Este enunciado não é uma frase de efeito, nem uma maneira de dizer, mas a fórmula mais concisa da metafísica orteguiana. Em bom português: a síntese de sua nova visão da realidade. Ortega distingue entre a realidade radical e as realidades radicadas. A realidade radical é a vida humana (em sentido biográfico, não biológico); não “in genere”, mas individualizada. A realidade radical é a minha vida, a tua, a dele. Isto não significa que a vida humana é a única realidade, ou a mais importante; significa, simplesmente, que é a realidade que serve de raiz para todas as demais, ou seja, para as realidades radicadas. A vida humana é o âmbito no qual aparece tudo o que eu encontro; inclusive a realidade suprema, Deus mesmo, “anuncia-se no âmbito estremecido de nossa própria vida”. A vida humana, minha vida, em primeira descrição, é “o que eu faço e o que me acontece”. Ora, o que me acontece é estar permanentemente às voltas com determinada circunstância, com a qual tenho que fazer algo para viver. Por isso, eu sou eu e minha circunstância. Não se trata de uma teoria a mais, e sim de simples constatação, verificada, precisamente, quando ponho de lado todas as teorias. Como sou obrigado a fazer algo com minha circunstância, ainda que na modalidade do não fazer, minha vida é quefazer. Eu e minha circunstância — explica J. Marias — não constituem dois elementos separáveis entre si, que se encontram juntos por acaso, pois a realidade radical, o que eu chamo de minha vida, é este quefazer do eu com as coisas. Eu e minha circunstância são dois termos inseparáveis na coexistência dinâmica que constitui a minha vida. Viver é coexistir com o outro que não eu mesmo, a circunstância, ou mundo. Eis aí, num só golpe, duas superações: do realismo (que ensina a prioridade das coisas em relação ao eu); e do idealismo (que ensina a prioridade (33) do eu sobre as coisas). Eu e as coisas, eu e o mundo, eu e minha circunstância somos absolutamente inseparáveis um do outro, conforme verifico executivamente em minha vida, na qual não se dá o eu separado das coisas, nem estas, separadas daquele. Não há prioridade de nenhum deles em relação ao outro, nem absorção de um pelo outro. Eu e minha circunstância — diz Ortega — são como aquelas divindades gêmeas das mitologias mediterrâneas, que nascem e morrem juntas, os dii consentes, Cástor e Pólux.

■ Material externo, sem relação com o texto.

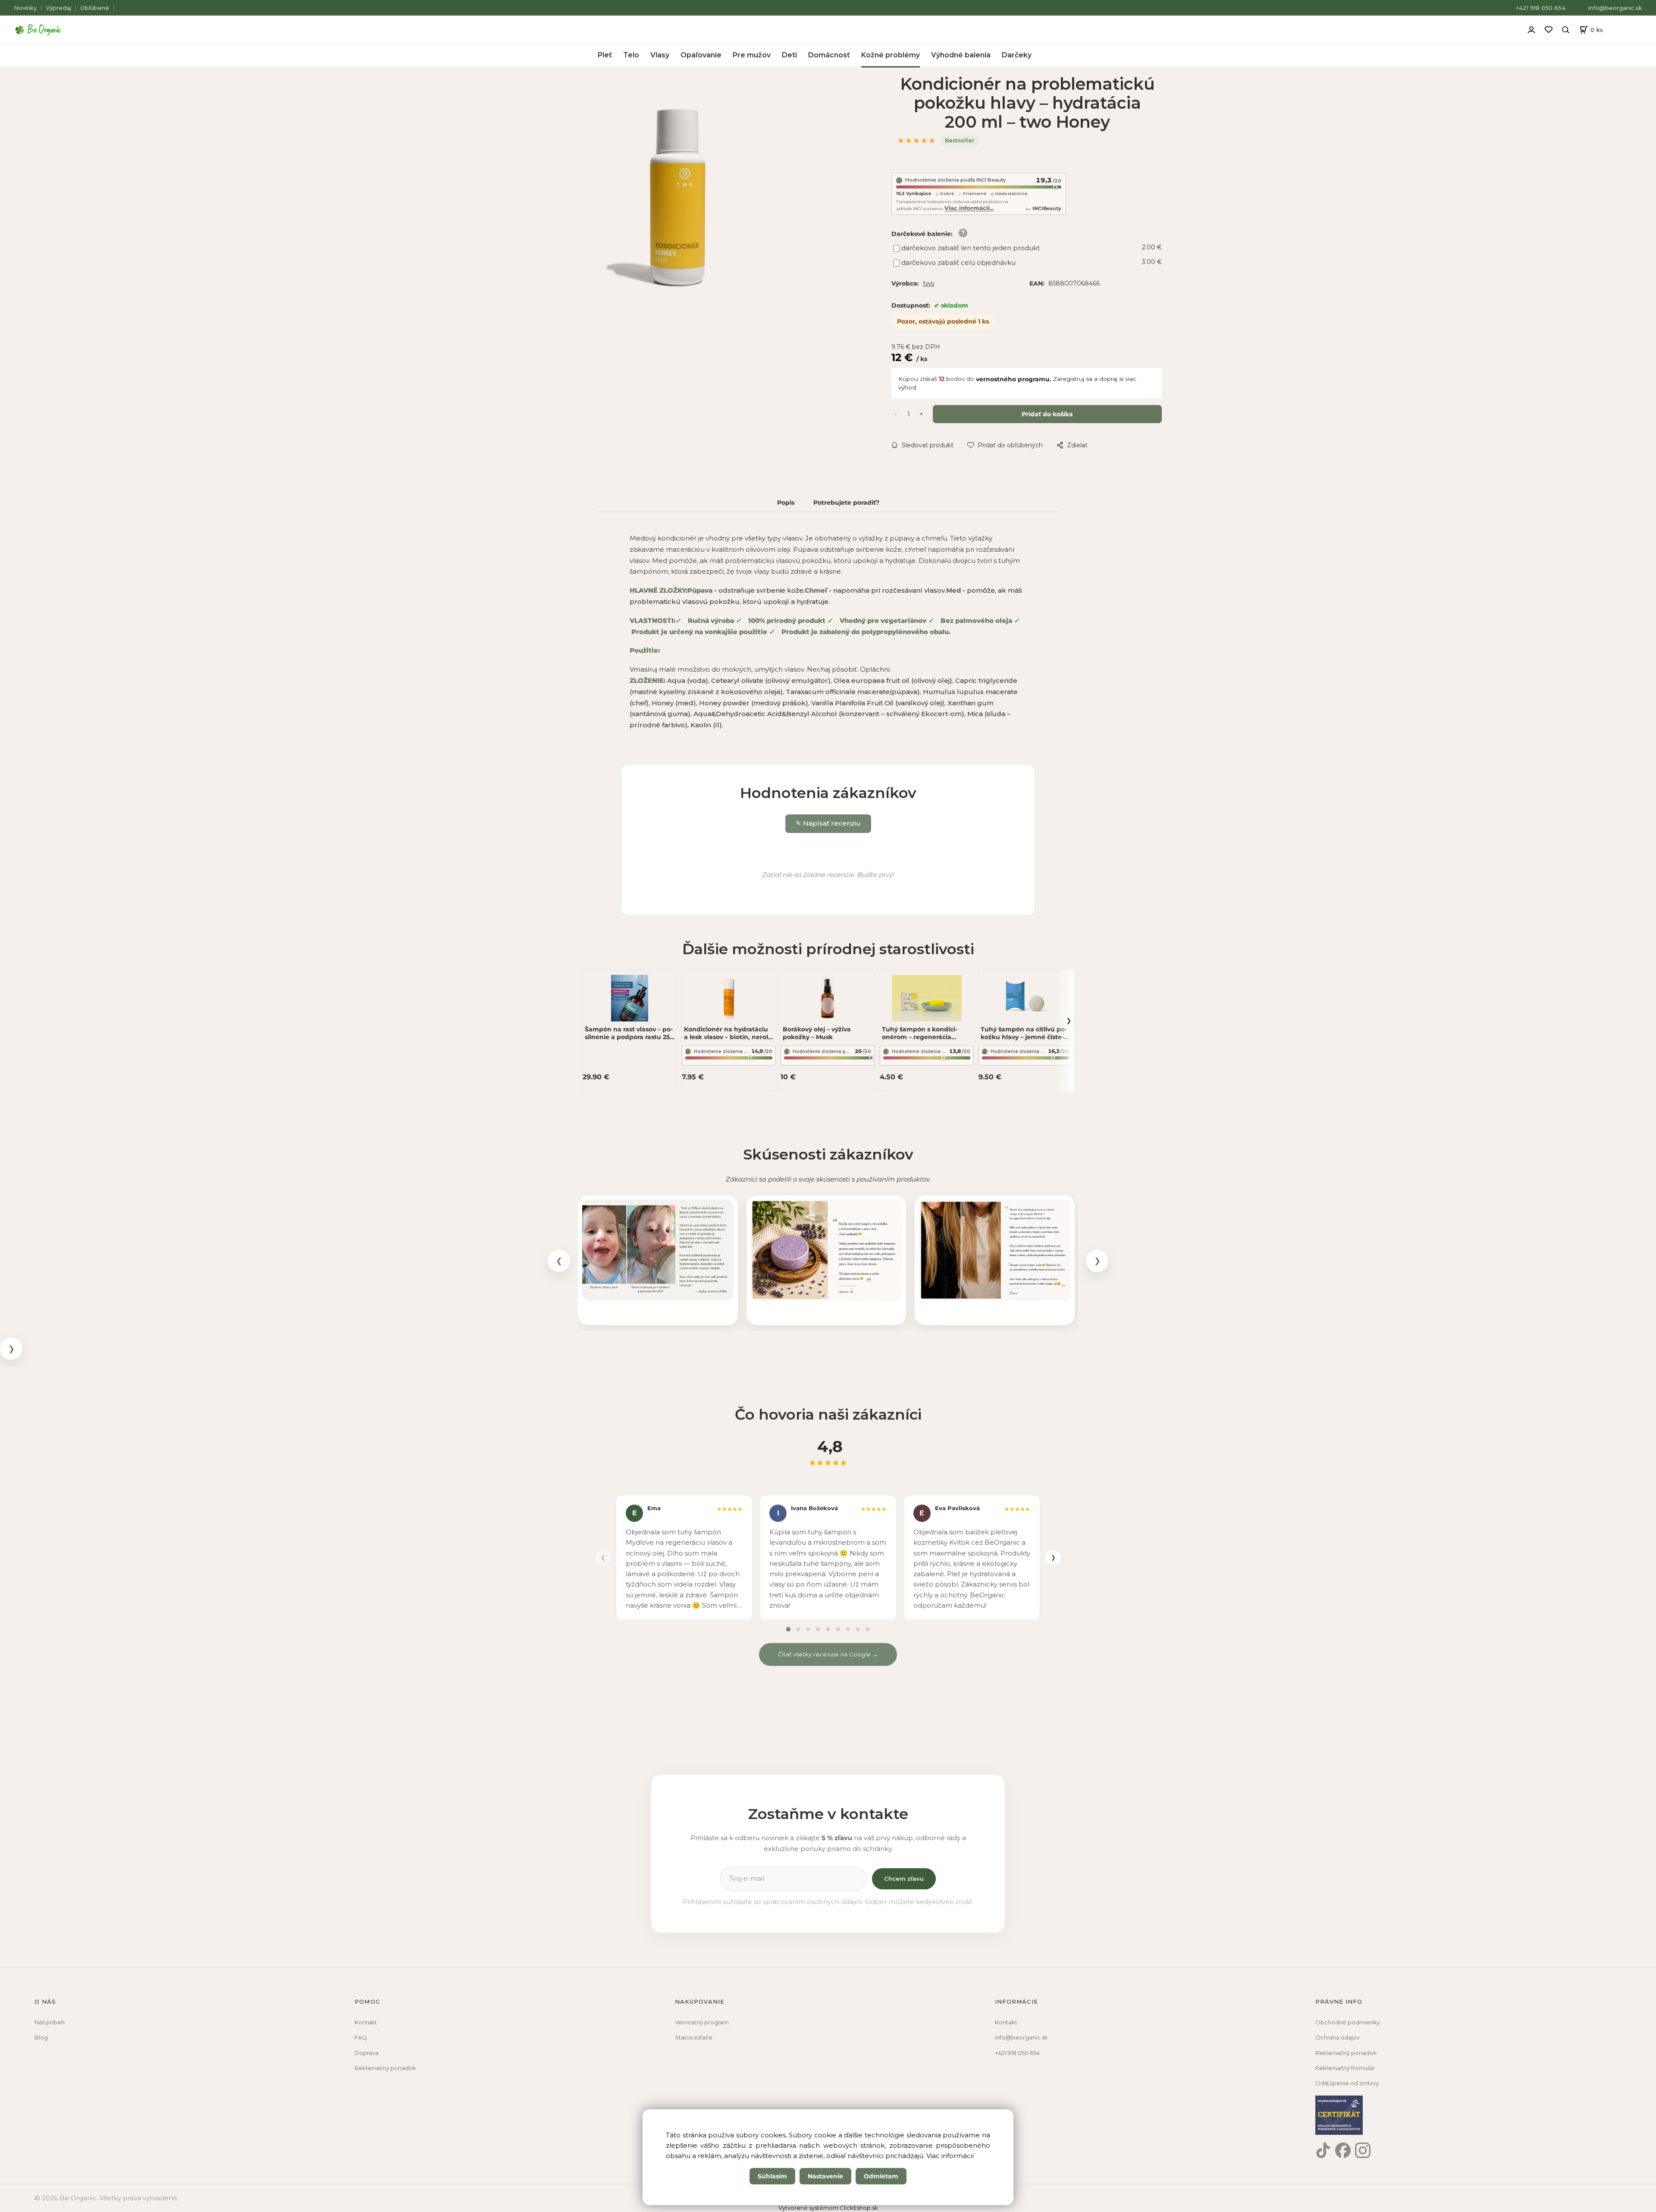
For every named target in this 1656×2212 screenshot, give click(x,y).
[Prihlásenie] (1531, 28)
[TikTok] (1323, 2150)
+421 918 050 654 (1540, 7)
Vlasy (659, 55)
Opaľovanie (701, 55)
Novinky (25, 7)
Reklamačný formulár (1345, 2067)
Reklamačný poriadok (385, 2067)
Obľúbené (94, 7)
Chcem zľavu (904, 1878)
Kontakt (365, 2022)
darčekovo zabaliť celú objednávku (958, 262)
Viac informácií (950, 2156)
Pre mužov (752, 55)
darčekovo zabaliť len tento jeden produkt (970, 248)
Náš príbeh (49, 2022)
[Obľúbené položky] (1548, 29)
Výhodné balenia (961, 55)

Minha circunstância está sempre definida por uma perspectiva; porque eu vivo a circunstância a partir de meu ponto de vista, ou de minha perspectiva. A realidade só se me constitui nos limites de certa perspectiva, o que significa que “a perspectiva é um dos componentes da realidade. Longe de ser sua deformação, é sua organização”. O ser definitivo do mundo — escreve Ortega — não é matéria, nem alma, não é coisa alguma determinada, e sim uma perspectiva. Relativismo? De forma alguma. A perspectiva não é um fragmento discutível da realidade, mas a realidade inteira, a qual aparece, forçosamente, a partir de um ponto de vista.

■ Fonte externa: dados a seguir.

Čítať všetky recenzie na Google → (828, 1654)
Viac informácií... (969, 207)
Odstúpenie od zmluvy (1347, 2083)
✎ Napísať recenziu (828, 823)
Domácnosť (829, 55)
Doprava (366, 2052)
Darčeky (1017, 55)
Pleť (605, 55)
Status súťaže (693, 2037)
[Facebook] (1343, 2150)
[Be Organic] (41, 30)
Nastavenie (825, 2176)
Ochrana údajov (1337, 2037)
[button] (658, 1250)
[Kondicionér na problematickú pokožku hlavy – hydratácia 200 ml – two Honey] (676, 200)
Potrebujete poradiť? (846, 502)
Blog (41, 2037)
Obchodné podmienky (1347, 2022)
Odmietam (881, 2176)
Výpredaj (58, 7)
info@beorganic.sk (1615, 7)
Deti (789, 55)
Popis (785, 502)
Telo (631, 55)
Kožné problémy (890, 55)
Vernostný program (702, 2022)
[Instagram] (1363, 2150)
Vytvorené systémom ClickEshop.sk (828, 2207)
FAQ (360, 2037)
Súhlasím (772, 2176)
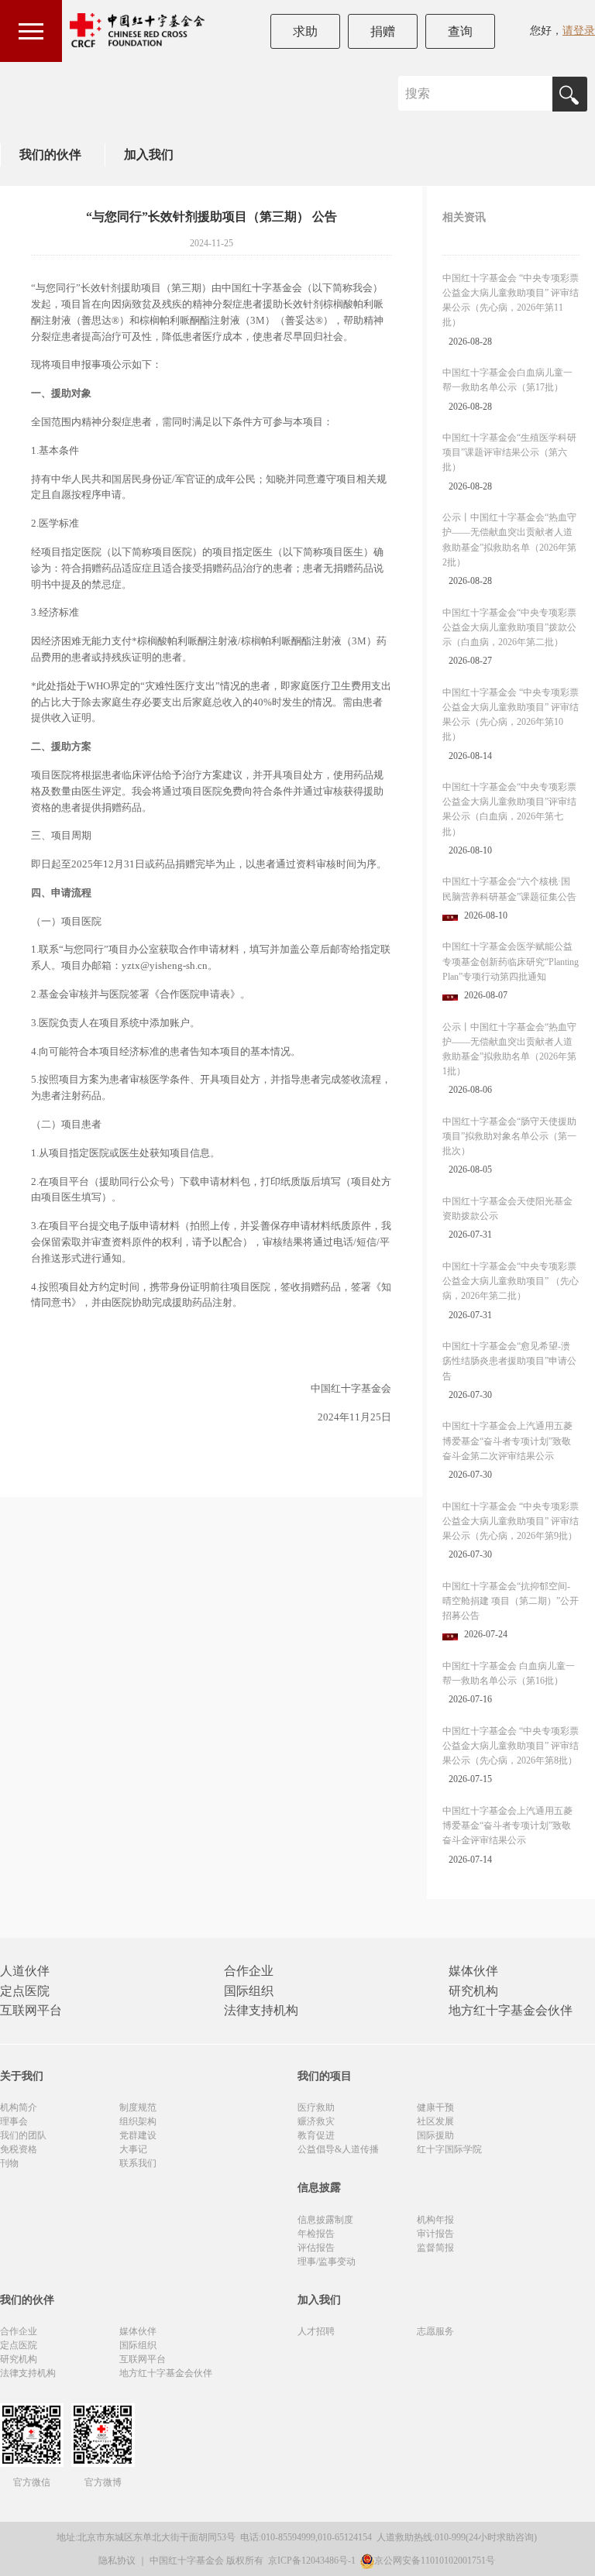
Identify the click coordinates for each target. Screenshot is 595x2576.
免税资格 (18, 2149)
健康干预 (435, 2107)
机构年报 (435, 2219)
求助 (305, 31)
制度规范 (137, 2107)
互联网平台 (31, 2010)
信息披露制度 (325, 2219)
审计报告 (435, 2233)
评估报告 (316, 2247)
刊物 (9, 2163)
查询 (460, 31)
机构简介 (18, 2107)
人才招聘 (316, 2331)
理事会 (14, 2121)
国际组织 (248, 1990)
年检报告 (316, 2233)
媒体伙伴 (473, 1970)
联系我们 (137, 2163)
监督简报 (435, 2247)
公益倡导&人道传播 (338, 2149)
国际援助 (435, 2135)
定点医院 (25, 1990)
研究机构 (473, 1990)
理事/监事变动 (327, 2261)
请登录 (578, 30)
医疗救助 (316, 2107)
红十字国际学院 (449, 2149)
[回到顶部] (574, 2555)
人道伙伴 (25, 1970)
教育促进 (316, 2135)
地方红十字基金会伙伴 (511, 2010)
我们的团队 (23, 2135)
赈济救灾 (316, 2121)
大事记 (133, 2149)
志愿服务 (435, 2331)
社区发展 (435, 2121)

“Em suma: a reabsorção da circunstância é o destino concreto do homem”. Ao reabsorver a circunstância, eu a converto em criação minha, livrando-me do seu jugo. Nesta reabsorção consiste a vida humana como quefazer. A vida nos é dada, mas não nos é dada feita. Tenho que decidir a cada instante o que vou ser, optando entre as possibilidades que encontro, e como só eu, e mais ninguém, posso decidir qual minha opção, sou forçosamente livre. E como tenho que justificar-me por assumir esta ou aquela decisão, a vida humana é intrinsecamente moral. Para decidir o que vou ser, tenho que me constituir, previamente, num programa, numa figura de vida determinada, ou seja, num projeto vital. Não se trata de querer ou não querer adotar um projeto vital. Bem ou mal, todos nós o possuímos. E como no projeto vital vou eu mesmo, cabe afirmar que eu sou, essencialmente, projeto. Circunstância é tudo o que não sou eu (= projeto); a começar pelo meu corpo e minha alma.